▸ **Goal of the exercise**: Tally how many lines of these entries hold the string "Travel". Return the number alone.

▸ **Task inputs**:
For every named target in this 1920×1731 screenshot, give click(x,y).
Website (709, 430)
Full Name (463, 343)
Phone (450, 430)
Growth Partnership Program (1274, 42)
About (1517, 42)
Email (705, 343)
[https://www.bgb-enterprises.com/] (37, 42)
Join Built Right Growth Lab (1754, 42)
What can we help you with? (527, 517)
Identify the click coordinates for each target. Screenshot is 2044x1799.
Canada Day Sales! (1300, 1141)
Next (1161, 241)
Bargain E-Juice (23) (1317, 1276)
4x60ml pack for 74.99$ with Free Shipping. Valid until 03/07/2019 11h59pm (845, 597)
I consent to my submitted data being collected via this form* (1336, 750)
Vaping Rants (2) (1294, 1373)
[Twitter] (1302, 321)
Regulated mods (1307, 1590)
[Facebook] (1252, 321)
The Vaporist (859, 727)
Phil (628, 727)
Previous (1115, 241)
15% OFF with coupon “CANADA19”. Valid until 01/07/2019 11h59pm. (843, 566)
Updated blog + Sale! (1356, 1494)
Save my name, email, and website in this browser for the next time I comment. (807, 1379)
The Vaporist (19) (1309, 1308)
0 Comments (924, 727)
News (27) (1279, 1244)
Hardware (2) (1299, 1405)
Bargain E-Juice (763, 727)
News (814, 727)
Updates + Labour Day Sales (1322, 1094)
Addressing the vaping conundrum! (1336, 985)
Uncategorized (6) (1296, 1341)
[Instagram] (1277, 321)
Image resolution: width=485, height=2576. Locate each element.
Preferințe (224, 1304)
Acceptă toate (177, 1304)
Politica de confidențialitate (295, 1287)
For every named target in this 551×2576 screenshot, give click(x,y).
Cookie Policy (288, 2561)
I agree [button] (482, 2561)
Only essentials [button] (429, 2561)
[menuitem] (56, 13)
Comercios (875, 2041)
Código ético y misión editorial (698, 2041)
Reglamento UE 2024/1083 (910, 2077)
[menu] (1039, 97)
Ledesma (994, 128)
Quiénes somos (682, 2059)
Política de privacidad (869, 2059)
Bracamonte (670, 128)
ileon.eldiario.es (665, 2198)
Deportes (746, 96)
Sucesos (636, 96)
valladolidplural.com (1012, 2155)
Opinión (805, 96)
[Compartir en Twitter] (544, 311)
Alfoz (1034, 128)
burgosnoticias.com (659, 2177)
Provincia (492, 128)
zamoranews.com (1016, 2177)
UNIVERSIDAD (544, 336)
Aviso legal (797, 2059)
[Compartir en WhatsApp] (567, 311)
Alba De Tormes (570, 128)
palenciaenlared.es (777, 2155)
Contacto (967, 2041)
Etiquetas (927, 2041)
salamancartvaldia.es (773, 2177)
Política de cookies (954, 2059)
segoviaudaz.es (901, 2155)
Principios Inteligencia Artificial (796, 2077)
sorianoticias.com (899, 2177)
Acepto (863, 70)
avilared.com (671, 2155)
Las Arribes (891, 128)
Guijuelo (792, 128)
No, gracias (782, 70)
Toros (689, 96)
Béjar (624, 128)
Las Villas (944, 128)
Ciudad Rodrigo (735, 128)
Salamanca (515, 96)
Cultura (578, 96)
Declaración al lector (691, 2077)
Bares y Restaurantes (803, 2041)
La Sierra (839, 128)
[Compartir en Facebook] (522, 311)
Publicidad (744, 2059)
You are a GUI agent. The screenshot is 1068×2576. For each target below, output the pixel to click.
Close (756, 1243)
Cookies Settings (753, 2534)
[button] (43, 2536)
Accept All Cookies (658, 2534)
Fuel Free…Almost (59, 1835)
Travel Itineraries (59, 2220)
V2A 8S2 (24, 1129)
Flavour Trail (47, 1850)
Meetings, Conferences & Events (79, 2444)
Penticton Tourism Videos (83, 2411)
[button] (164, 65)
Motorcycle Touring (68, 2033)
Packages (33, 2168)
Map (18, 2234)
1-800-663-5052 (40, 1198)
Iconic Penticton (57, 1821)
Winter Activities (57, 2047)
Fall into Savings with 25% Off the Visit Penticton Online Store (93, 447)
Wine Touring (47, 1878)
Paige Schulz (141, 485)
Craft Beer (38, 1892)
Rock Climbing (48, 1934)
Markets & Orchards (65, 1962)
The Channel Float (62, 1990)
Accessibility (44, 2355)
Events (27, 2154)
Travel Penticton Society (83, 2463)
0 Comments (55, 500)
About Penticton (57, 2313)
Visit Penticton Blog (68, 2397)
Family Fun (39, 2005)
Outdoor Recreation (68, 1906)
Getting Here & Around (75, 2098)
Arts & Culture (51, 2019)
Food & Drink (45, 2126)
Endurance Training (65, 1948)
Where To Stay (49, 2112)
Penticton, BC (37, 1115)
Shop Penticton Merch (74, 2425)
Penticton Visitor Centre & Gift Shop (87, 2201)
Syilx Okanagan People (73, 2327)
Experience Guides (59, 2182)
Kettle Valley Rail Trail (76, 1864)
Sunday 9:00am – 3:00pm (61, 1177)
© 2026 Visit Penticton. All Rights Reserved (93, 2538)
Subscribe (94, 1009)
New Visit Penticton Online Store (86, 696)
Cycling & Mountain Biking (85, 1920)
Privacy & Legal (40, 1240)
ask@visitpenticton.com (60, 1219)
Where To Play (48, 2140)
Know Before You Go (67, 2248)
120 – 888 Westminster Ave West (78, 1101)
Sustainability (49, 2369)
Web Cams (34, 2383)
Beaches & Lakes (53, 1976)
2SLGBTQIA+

▸ **Response box**: 2